Look, I love a reality tv show as much as anyone else. Remember Bollywood Star Australia where Australian performers had a chance to travel to India and become a Bollywood Star? Fantastic show.
Or if you prefer your reality online, Penny Arcade produced a lovely, fun and genuine search for a new cartoonist called Strip Search. This series is notable because the contestants were super nice to each other and the judges were positive, constructive and just plain generous.
We’ve all watched a few, haven’t we, but in Australia, at least, the biggest of all must be MasterChef. When we had a Brazilian student from Rio stay with us for far too long, our family all sat down to watch MasterChef because it combined sport (Brazilian kid’s love) and food (my family’s love).
But I can never go back to MasterChef. But I’m sorry, MasterChef. I’m so over you.
It’s finished between us
What is it, MasterChef, with the PROTEIN?!??
To listen to you bang on EVERY SHOW, beef or lamb is a protein. Eels are protein. Little helpless milk-fed baby cows are protein. As if protein was only available in animals.
Well, MasterChef. It’s true. Think about it for just one moment. You really need to eat dead animals to grow big and strong? Like horses? Cows? Camels? Elephants? When you think of big boofy creatures, like bulls, for instance, what do they eat? AND did you know, thinking of big and boofy, that gladiators were vegan? Why, even bodybuilders today can be vegan!
In the old days everyone read Diet for a Small Planet. That’s where I learned the facts of life and many, many other people did too.

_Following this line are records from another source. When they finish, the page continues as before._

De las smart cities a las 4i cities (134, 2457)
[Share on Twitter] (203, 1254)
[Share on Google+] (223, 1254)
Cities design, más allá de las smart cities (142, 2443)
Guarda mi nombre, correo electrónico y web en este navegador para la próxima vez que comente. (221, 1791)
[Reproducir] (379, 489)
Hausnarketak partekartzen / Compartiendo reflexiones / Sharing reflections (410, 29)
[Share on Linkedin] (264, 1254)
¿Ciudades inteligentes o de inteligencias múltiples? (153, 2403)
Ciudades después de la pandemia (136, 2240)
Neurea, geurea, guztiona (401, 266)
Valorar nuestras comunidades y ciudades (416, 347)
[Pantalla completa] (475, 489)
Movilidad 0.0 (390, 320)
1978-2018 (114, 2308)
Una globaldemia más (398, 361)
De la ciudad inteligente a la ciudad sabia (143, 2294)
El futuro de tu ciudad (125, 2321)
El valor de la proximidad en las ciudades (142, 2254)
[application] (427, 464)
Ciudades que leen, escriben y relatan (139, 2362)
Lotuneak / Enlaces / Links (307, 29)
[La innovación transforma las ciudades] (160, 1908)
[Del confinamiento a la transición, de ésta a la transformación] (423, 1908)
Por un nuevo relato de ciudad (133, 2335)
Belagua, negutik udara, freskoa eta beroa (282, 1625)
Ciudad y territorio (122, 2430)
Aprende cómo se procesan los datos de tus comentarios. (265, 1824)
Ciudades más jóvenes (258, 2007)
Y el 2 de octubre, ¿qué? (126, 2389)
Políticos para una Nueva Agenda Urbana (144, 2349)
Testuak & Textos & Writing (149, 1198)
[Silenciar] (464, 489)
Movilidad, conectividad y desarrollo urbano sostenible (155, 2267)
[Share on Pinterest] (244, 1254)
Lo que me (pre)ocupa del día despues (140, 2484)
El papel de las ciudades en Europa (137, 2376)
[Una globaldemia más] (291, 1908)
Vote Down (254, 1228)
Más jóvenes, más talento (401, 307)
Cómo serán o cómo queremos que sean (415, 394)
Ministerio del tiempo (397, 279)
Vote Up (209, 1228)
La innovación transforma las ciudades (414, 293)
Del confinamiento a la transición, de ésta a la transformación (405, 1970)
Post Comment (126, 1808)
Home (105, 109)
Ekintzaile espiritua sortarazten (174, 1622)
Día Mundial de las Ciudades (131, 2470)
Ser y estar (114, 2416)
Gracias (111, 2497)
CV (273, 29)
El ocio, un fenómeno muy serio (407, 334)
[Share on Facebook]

Apparently, so Frances said, proteins are made up of twenty amino acids and nine of those are essential – that’s what we have to eat every day. If you kill your food, it’s easy. Just take an axe to the cow or strangle your chicken for your amino acids. Or you could eat vegetables – you just have to mix it up. Complement your proteins. Beans on toast is a complete protein meal. Lentils and rice. Dahl and bread. It’s not rocket science.
HANG ON THERE
JUST A MINUTE!!!
SHE WAS WRONG!!
A few years later that same author of Diet for a Small Planet, Frances Moore Lappé admitted in the 10th anniversary 1981 version of the book that sufficient protein was easier to get than she had thought at first:
“In 1971 I stressed protein complementarity because I assumed that the only way to get enough protein … was to create a protein as usable by the body as animal protein. In combating the myth that meat is the only way to get high-quality protein, I reinforced another myth. I gave the impression that in order to get enough protein without meat, considerable care was needed in choosing foods. Actually, it is much easier than I thought.
“With three important exceptions, there is little danger of protein deficiency in a plant food diet. The exceptions are diets very heavily dependent on  fruit or on  some tubers, such as sweet potatoes or cassava, or on  junk food (refined flours, sugars, and fat). Fortunately, relatively few people in the world try to survive on diets in which these foods are virtually the sole source of calories. In all other diets, if people are getting enough calories, they are virtually certain of getting enough protein.”
In 1981, this is. Over thirty years ago!! Award winning and Foundation founding Ms Lappé recognised she’d made a mistake and she apologised and put the facts straight.
But the complementary protein myth still exists. Not only that vegetables don’t have enough protein but that it’s necessary to mix it up. When it’s not!!! It’s worth repeating that about eating enough protein, ‘ … it is much easier than I thought.’ In fact, you just have to eat food!
All food contains protein!! Wake up MasterChef!! You are so far behind the eightball you haven’t even debunked the first myth! Or are you so far enamoured of the meat industry that you can’t even see the truth for the steak?
And, finally, MasterChef, here’s where the television star meets the meat: did you hear about the hunter who thought that the locals would like to eat a tough old giraffe when they could have had some tofu and rice? Go, Gervais. Just get ’em!!
I wish you well, MasterChef, but mainly I wish you’d get your facts straight.